PROBLEM STATEMENT — Repeat each entry exactly; omit all pictures.

START MATERIAL FOR THIS EXERCISE

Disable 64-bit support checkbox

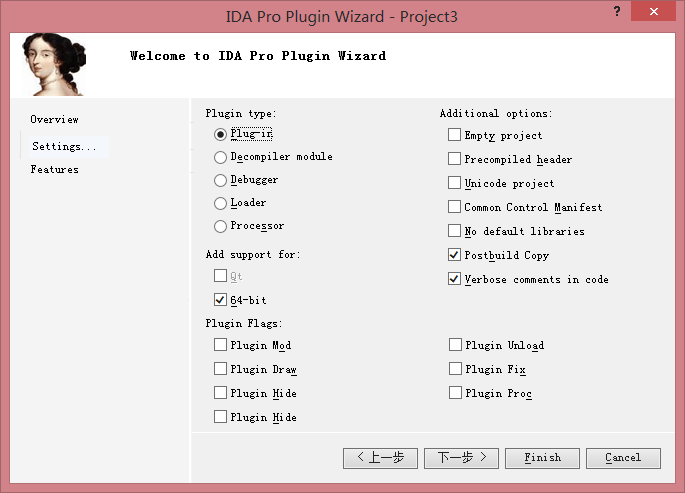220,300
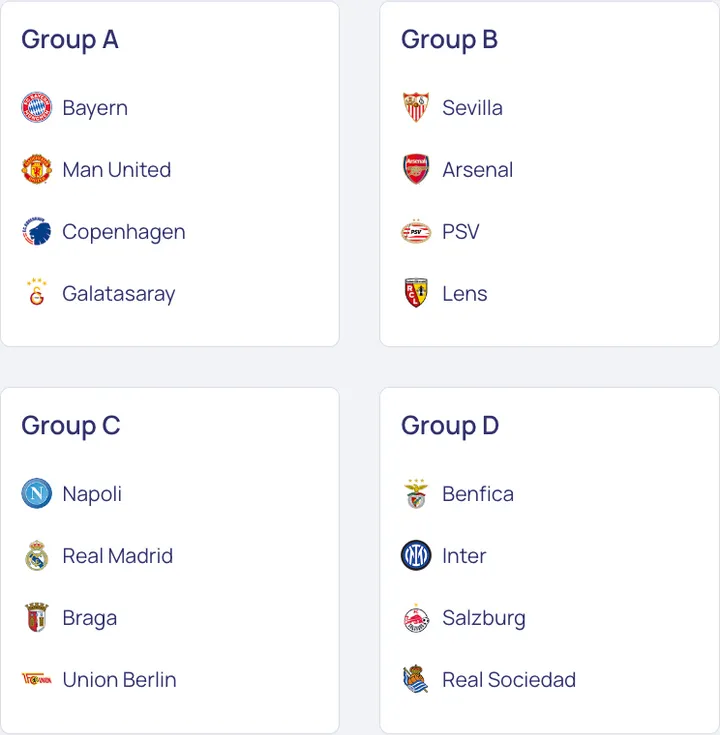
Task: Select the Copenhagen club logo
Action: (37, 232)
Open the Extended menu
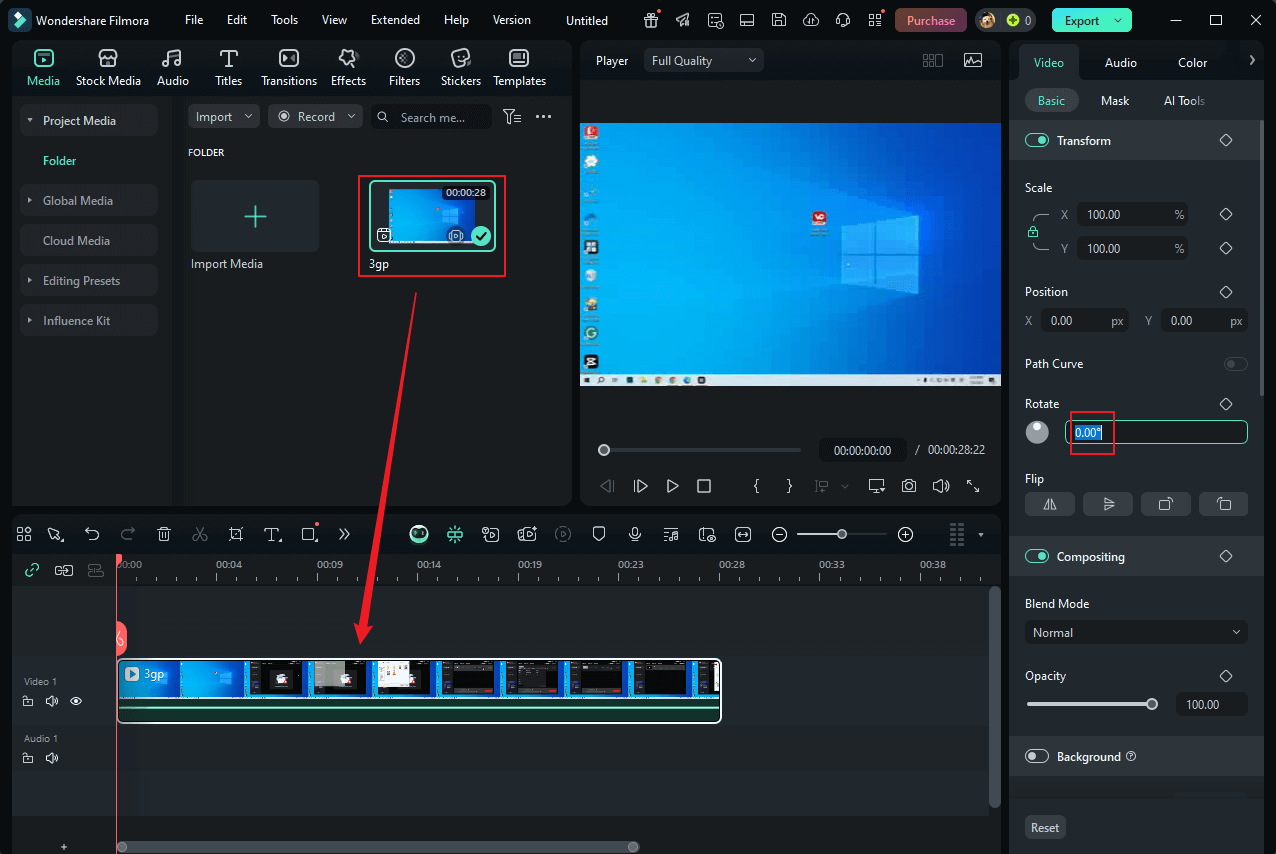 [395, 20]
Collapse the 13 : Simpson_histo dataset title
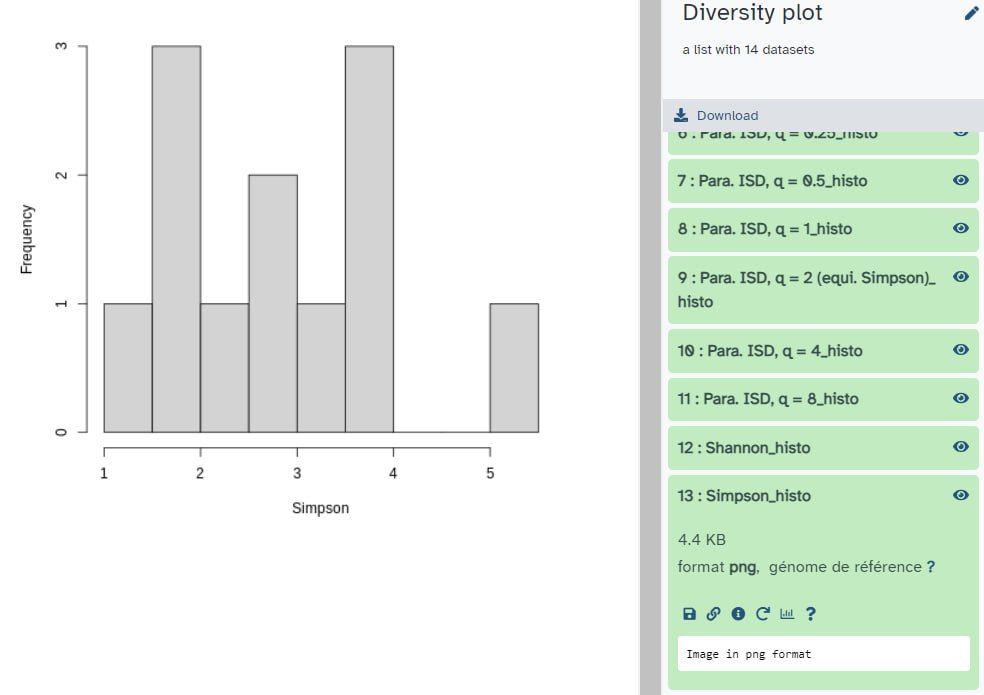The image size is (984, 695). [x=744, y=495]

END MATERIAL FOR THIS EXERCISE

ANSWER FOR THE TASK —
Disable 64-bit support checkbox

220,300
Task: Select the Copenhagen club logo
Action: (37, 232)
Open the Extended menu
 [395, 20]
Collapse the 13 : Simpson_histo dataset title
The image size is (984, 695). [x=744, y=495]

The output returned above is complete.